Oh yes, I remember Reese Erlich all too well. It was he, in league with his disciplined cadre of pro-China fifth columnists, who tried desperately to create as much havoc as possible, to raise every leftwing cause as a matter of high principle that had to be endorsed by the entire coalition. It was Reese who led the effort to exclude libertarians from the MAD organization on account of their political incorrectness. If there was trouble at a meeting, then at the bottom of it – nine times out of ten – there was good old Reese. Other members of the coalition were suspicious of this habitual disruption, which seemed driven by a half-hidden agenda: after all, it was well-known that the pro-China "leftists" in the US, taking their cues from Beijing, were then calling for an accelerated US military buildup, and in one memorable pamphlet, aptly titled Sooner Or Later, the pro-China Commies advocated not only more money for the military but also argued for the resumption of the draft! To some of us, at least, it was clear that Erlich had been sent in by the LRS to sabotage our anti-draft efforts.

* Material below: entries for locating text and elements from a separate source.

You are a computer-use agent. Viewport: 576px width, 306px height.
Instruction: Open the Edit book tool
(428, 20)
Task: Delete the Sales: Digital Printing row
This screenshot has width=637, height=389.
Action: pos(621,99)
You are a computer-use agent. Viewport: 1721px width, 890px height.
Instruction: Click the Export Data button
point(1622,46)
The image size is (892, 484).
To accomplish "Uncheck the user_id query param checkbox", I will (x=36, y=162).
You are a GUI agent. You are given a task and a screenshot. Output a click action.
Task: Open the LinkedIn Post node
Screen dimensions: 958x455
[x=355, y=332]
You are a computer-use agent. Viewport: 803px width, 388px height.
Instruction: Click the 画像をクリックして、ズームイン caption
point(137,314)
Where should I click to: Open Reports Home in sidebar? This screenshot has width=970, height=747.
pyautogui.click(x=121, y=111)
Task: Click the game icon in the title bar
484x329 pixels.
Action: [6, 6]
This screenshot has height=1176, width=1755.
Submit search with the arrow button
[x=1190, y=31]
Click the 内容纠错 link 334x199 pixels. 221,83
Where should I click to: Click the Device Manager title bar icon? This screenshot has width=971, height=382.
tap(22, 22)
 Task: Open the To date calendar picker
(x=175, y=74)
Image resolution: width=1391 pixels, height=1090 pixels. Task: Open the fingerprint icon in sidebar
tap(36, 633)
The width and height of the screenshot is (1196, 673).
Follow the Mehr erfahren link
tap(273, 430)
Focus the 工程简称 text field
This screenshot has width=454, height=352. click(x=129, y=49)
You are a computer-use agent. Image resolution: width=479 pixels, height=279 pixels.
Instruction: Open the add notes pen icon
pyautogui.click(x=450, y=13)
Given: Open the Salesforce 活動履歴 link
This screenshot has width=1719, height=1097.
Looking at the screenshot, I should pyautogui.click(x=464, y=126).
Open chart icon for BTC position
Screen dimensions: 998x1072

I called Erlich's editor over at the Chronicle, brought up some of the errors made in the article – and then politely inquired as to whether he knew anything about the author's political background. Oh, but all that was years ago, and "he's a different kind of journalist now" – but is he? Erlich ends his Chronicle piece by conjuring up the image of a Japanese punk rock singer who declares that, since she doesn't believe in anything, she might as well worship the Emperor as a god:
"Meanwhile, punk rocker [Karin] Amamiya is working to broaden her appeal. She recently formed a new band that continues to sing praises of the emperor and Japanese rearmament. 'The old group, Revolutionary Truth, sounded too right-wing,' she said. 'The new group has a better name – Greater Japanese Terrorism.'"
The idea that the Japanese Right – personified not only by some green-haired Japanese punk rocker, but by the Japanese Prime Minister – is bent on exporting "Greater Japanese Terrorism" is tailor-made for Japanophobes like Erlich, whose view of Japanese nationalism just coincidentally happens to resemble the one found in People's Daily. It is typical of the heavy-handed propaganda that old Commies like Erlich specialize in that Ms. Amamiya's attempt to be provocative this childlike play-acting whose harmlessness is underscored by a distinctly punkish sense of self-parody is held up as some kind of sinister threat. People's Daily couldn't have done much worse.